A velhinha de cabeça grisalha gritou que ele estava morrendo. Um grupo o arrastou para o táxi da esquina. Já no carro a metade do corpo, protestou o motorista: quem pagaria a corrida? Concordaram chamar a ambulância. Dario conduzido de volta e recostado á parede - não tinha os sapatos nem o alfinete de pérola na gravata.

Alguém informou da farmácia na outra rua. Não carregaram Dario além da esquina; a farmácia no fim do quarteirão e, além do mais, muito pesado. Foi largado na porta de uma peixaria. Enxame de moscas lhe cobriu o rosto, sem que fizesse um gesto para espantá-las.

Ocupado o café próximo pelas pessoas que vieram apreciar o incidente e, agora, comendo e bebendo, gozavam as delicias da noite. Dario ficou torto como o deixaram, no degrau da peixaria, sem o relógio de pulso.

Um terceiro sugeriu que lhe examinassem os papéis, retirados - com vários objetos - de seus bolsos e alinhados sobre a camisa branca. Ficaram sabendo do nome, idade; sinal de nascença. O endereço na carteira era de outra cidade.

Registrou-se correria de mais de duzentos curiosos que, a essa hora, ocupavam toda a rua e as calçadas: era a polícia. O carro negro investiu a multidão. Várias pessoas tropeçaram no corpo de Dario, que foi pisoteado dezessete vezes.

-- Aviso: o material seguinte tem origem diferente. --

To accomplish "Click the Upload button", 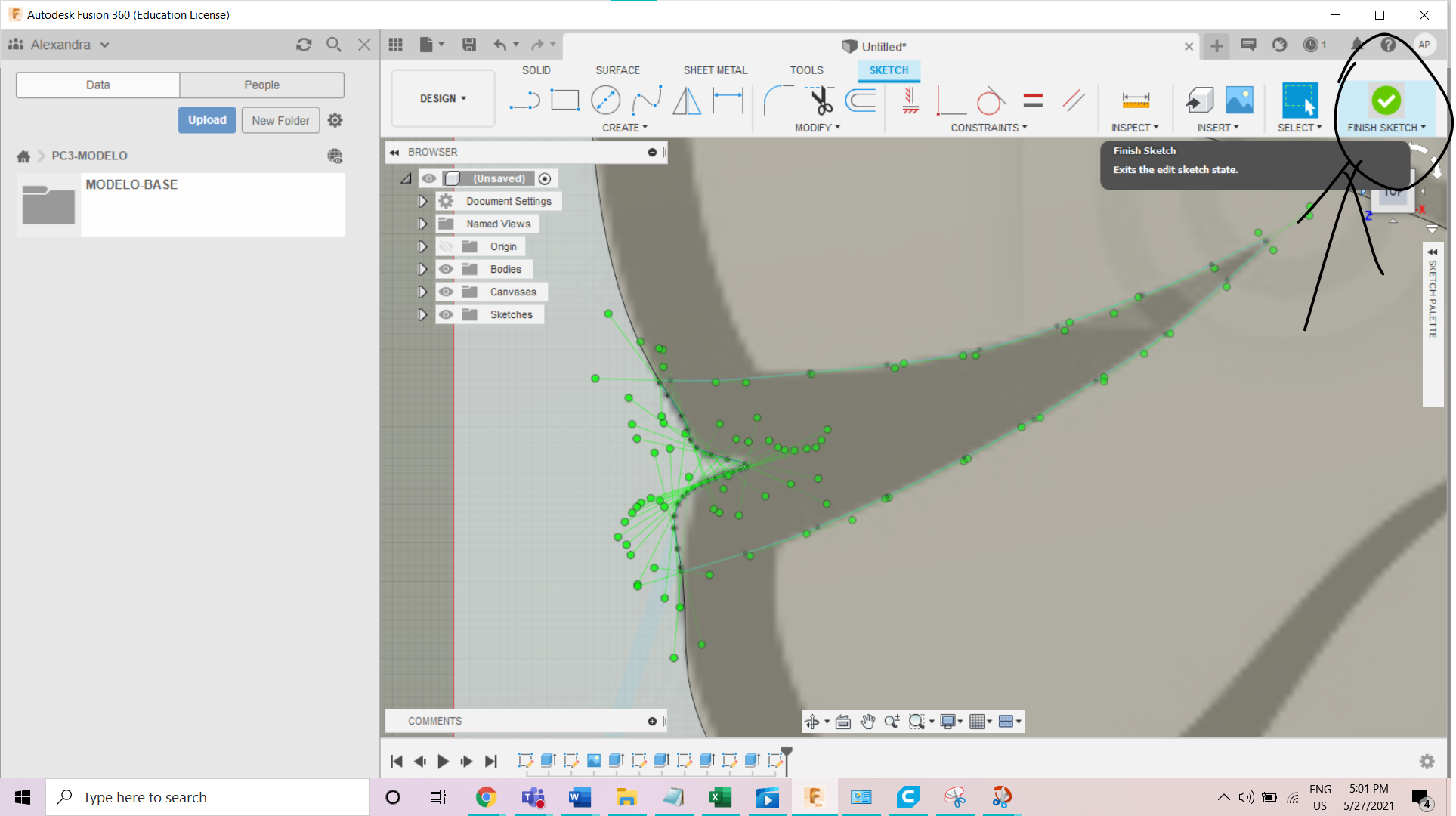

O guarda aproximou-se do cadáver e não pôde identificá-lo — os bolsos vazios. Restava a aliança de ouro na mão esquerda, que ele próprio quando vivo - só podia destacar umedecida com sabonete. Ficou decidido que o caso era com o rabecão.

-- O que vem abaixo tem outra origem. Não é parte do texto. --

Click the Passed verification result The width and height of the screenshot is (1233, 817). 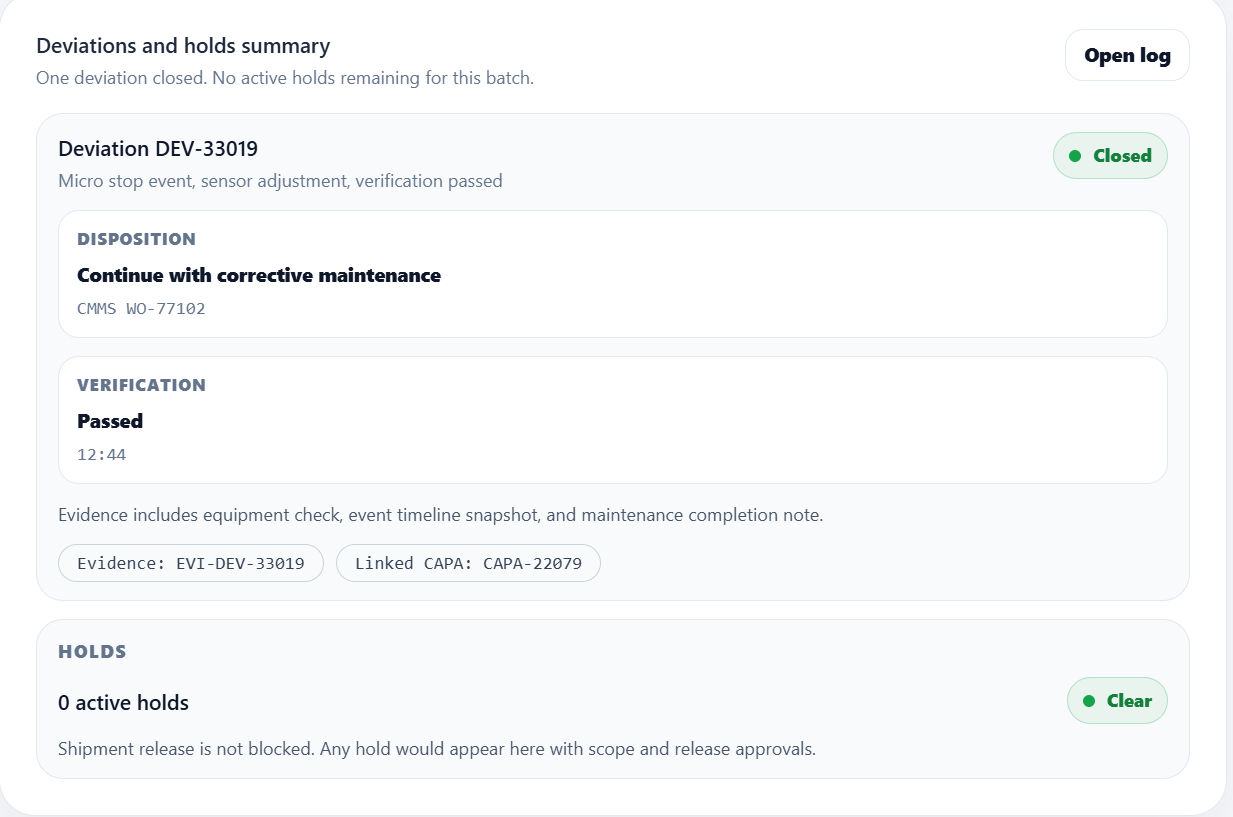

A última boca repetiu — Ele morreu, ele morreu. A gente começou a se dispersar. Dario levara duas horas para morrer, ninguém acreditou que estivesse no fim. Agora, aos que podiam vê-lo, tinha todo o ar de um defunto.

Um senhor piedoso despiu o paletó de Dario para lhe sustentar a cabeça. Cruzou as suas mãos no peito. Não pôde fechar os olhos nem a boca, onde a espuma tinha desaparecido. Apenas um homem morto e a multidão se espalhou, as mesas do café ficaram vazias. Na janela alguns moradores com almofadas para descansar os cotovelos.

Um menino de cor e descalço veio com uma vela, que acendeu ao lado do cadáver. Parecia morto há muitos anos, quase o retrato de um morto desbotado pela chuva.

Fecharam-se uma a uma as janelas e, três horas depois, lá estava Dario à espera do rabecão. A cabeça agora na pedra, sem o paletó, e o dedo sem a aliança. A vela tinha queimado até a metade e apagou-se às primeiras gotas da chuva, que voltava a cair.

Texto extraído do livro 
"Vinte Contos Menores",  Editora Record – Rio de Janeiro, 1979, pág. 20.

Este texto faz parte dos 100 melhores contos brasileiros do século, seleção de Ítalo Moriconi para a Editora Objetiva.






Diante do absurdo, do medo, do desespero e da falta de expectativa de melhora da violência em São Paulo, creio que todos nós compartilhamos da fragilidade de Dário diante da insanidade e desdém pela vida do outro, entretanto a esperança está em nós mesmos que somos capazes de mudança. Segue a utopia.

Testemunho

No meio do caminho

No meio do caminho tinha uma pedra

tinha uma pedra no meio do caminho
tinha uma pedra
no meio do caminho tinha uma pedra.

Nunca me esquecerei desse acontecimento

na vida de minhas retinas tão fatigadas.
Nunca me esquecerei que no meio do caminho
tinha uma pedra
tinha uma pedra no meio do caminho
no meio do caminho tinha uma pedra
Carlos Drummond de Andrade
Acredito que este poema de Carlos Drummond de Andrade represente as dificuldades que enfrentamos diariamente diante do imprevisto que requer improviso, reflexão e muitas vezes a ação repentina ou automática como mecanismo de defesa. Não há arma mais adequada as adversidades do cotidiano que a leitura, somente ela nos proporciona argumentos para expressar nossas opiniões e reflexões diante do caos urbano que vivemos. A leitura como busca incessante de novos conhecimentos e novas realidades- ou negação da realidade imposta-  aumenta nos leitores a percepção crítica dos acontecimentos e desperta a força mobilizadora que nos faz renegar a violência, a brutalidade e as certezas absolutas.